Özet olarak: Pire için yorganı yakıyoruz. Bu işi başka türlü nasıl yapacağımızı bilmiyoruz. Hindistan filan bir şeyler yapıp meseleyi çözmüş ama şimdi öyle kim uğraşacak, konuşacak. Hele bir kapatalım, bakarız artık. Benim bu açıklamadan çıkardığım sonuç şudur: Dünyada ülkeler ikiye ayrılır, idarenin becerikli olduğu ülkeler ile idarenin beceriksiz olduğu ülkeler. Verilen örnekler gösteriyor ki, Türkiye ikinci grupta yer almaktadır. Dolayısıyla, Türkiye’nin temel önceliği kamuda idari kapasitenin yeniden inşasıdır.
Türkiye, 1980’lerden önce içe kapalı, miskin bir tarım ülkesiydi. Sonra Turgut Özal geldi. Turgut Bey bize dışa açılarak, dünyanın bir parçası olarak, dünyayı ciddiye alıp, muhatap kabul ederek zengin olabileceğimizi uygulamalı bir biçimde gösterdi. Türkiye zenginleşti. 1996 tarihli Gümrük Birliği ve 2001 iktisadi reformları Türkiye’nin iktisadi dönüşümünün ilk aşamasını tamamlamasına neden oldu. Her ikisiyle de, Türkiye dünyanın ayrılmaz bir parçası haline geldi. Avrupa ile sanayi mallarında gümrük duvarları kalktı. Türk sanayii yıllardır söylendiği gibi batmadı. Şaha kalktı. Düşük teknolojili bir sanayi ülkesinden orta teknolojili bir sanayi ülkesine dönüştü. Sonra iktisadi dönüşümün getirdiği siyasi dönüşüm süreci 2002 seçimleri ile başladı. Zenginleşen Anadolu, merkeze yürüdü. İyi oldu. Bu arada Avrupa Birliği’ne aday ülke de olduk. Türkiye bütün bunları dünyanın ayrılmaz bir parçası olma kararlılığını koruduğu için gerçekleştirebildi. Ancak 2008’den sonra bize bir haller oldu. Manasız işler yapmaya başladık. Üstüne üstlük, yapmamız gereken işleri de yapmadık. Türkiye, orta teknolojili bir ülkeden yüksek teknolojili bir ülkeye nasıl dönüşeceğine odaklanmaktan vazgeçti. Türkiye, içinde olduğu karmaşık coğrafyaya, “ben şimdi bu karmaşa içinde, bizim konteynırları nasıl buralardan geçiririm” diye bakmaktan vazgeçiverdi. Türkiye, dünyayı takmaya başladığı için 1500 dolar kişi başına gelirden, 10 bin dolar kişi başına gelire ulaştı. Sonra geçen hafta birdenbire dünyayı takmamaya karar verdi.

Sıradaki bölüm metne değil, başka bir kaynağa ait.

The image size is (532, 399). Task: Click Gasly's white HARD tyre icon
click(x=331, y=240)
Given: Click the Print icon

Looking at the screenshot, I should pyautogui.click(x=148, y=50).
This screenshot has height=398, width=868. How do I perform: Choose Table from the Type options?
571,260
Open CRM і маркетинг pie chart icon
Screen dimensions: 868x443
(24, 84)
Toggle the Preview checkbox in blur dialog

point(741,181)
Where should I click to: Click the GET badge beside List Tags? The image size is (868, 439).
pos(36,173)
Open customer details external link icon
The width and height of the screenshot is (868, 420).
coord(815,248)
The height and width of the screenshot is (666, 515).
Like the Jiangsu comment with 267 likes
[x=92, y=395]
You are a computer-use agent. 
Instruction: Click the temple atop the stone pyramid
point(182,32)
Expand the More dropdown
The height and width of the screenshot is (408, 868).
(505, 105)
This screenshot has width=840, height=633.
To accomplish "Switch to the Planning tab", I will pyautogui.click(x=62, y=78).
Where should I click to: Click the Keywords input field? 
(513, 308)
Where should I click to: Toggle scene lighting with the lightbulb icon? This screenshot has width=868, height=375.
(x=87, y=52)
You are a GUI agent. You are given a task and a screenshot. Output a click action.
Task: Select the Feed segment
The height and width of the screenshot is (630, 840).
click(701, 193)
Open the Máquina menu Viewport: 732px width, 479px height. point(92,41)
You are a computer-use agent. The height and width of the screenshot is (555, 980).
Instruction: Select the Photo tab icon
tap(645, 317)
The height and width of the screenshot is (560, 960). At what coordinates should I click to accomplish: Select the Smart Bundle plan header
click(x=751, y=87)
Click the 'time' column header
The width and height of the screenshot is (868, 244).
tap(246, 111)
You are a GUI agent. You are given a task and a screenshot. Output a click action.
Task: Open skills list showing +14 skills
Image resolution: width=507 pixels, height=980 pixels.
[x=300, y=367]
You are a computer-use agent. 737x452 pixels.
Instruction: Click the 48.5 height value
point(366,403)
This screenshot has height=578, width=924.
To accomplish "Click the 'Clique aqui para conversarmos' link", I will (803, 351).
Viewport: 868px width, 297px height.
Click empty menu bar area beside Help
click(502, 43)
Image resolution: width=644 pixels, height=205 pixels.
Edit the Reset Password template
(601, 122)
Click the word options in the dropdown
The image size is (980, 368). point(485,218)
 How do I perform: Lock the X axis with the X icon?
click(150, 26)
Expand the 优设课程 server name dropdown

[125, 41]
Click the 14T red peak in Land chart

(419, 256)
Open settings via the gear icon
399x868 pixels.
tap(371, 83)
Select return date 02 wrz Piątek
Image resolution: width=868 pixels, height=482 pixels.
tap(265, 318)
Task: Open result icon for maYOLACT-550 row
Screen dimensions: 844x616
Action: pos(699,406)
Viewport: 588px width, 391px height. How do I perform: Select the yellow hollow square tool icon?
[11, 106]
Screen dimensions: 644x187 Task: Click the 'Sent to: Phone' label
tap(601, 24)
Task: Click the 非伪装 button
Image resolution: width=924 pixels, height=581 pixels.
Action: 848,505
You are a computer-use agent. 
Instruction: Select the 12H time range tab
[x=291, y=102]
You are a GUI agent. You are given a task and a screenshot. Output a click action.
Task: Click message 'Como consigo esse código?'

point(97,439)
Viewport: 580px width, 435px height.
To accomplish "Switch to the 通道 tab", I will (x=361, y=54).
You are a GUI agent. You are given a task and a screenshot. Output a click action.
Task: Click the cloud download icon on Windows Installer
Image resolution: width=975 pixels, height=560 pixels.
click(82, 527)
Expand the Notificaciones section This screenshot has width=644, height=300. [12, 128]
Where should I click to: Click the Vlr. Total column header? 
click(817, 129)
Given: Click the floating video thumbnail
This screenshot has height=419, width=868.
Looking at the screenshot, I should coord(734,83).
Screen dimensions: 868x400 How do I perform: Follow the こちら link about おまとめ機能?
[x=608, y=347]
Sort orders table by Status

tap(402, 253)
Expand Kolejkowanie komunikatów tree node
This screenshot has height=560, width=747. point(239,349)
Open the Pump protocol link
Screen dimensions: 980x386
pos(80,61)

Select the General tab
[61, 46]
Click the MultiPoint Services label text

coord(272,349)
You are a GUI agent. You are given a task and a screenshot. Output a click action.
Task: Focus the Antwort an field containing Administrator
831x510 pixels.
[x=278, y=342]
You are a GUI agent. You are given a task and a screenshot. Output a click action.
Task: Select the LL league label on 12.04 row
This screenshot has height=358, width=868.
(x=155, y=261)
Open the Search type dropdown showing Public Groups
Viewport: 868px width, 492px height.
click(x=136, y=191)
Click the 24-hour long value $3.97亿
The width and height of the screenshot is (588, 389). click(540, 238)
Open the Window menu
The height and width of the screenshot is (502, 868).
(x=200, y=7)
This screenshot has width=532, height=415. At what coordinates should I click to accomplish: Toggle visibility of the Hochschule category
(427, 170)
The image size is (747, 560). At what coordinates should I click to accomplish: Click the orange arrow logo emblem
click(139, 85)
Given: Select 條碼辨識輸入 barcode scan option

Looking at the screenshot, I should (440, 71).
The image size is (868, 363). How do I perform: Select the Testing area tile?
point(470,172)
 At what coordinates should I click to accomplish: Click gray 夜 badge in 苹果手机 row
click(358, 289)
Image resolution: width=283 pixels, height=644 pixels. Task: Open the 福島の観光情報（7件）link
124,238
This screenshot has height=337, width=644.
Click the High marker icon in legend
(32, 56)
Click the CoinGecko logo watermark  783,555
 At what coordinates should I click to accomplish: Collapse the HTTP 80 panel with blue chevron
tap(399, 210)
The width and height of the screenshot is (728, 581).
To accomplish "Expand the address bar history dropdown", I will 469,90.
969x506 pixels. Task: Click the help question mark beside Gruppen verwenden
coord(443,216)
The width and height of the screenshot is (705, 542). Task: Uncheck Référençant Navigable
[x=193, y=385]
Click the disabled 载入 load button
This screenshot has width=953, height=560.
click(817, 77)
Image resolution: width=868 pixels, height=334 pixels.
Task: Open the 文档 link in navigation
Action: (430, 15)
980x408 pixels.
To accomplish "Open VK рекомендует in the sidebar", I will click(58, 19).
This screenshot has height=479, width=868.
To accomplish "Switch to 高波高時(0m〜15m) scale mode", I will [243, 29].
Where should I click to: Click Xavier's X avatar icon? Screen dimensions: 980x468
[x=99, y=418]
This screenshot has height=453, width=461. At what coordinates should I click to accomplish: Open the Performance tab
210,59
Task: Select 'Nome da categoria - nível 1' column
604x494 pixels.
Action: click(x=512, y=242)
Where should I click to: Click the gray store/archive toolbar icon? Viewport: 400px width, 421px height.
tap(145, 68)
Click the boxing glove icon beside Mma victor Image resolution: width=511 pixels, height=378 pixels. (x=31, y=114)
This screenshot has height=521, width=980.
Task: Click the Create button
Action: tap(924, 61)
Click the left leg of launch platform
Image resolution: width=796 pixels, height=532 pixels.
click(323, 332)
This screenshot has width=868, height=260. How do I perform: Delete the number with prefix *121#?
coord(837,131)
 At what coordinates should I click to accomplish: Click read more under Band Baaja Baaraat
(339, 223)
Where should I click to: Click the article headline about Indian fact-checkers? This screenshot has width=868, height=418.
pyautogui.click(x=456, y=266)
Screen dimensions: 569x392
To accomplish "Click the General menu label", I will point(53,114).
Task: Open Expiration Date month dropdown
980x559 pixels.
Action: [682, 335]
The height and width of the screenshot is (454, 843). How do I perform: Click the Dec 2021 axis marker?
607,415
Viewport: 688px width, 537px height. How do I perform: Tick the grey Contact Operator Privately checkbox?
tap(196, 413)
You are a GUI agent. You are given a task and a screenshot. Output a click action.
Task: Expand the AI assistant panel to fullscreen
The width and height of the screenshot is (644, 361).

Ben söylemiş olayım: Sen dünyayı takmazsan, dünya seni hiç takmaz. Artık burada oturur, ayran yapar içeriz. Kendi kendimize yeteriz. Zaten ihtiyacımız olan bir lokma, hırkayı da şu bizim koyunların yününden önümüzdeki kışa yetiştirirsek, değmeyin keyfimize. Gerçi Turgut Bey bize tersini öğretmişti ama neyse.
Kısaca değineyim diye başladığım dipnot çok uzun oldu. Resmi Gazete’de yeni çıkan “fonların fonu düzenlemesi”ne değinemedim. Düzenlemeyi sevdim. Zamanı da uygun. Bu hafta yeni bir komedi olmazsa anlatırım.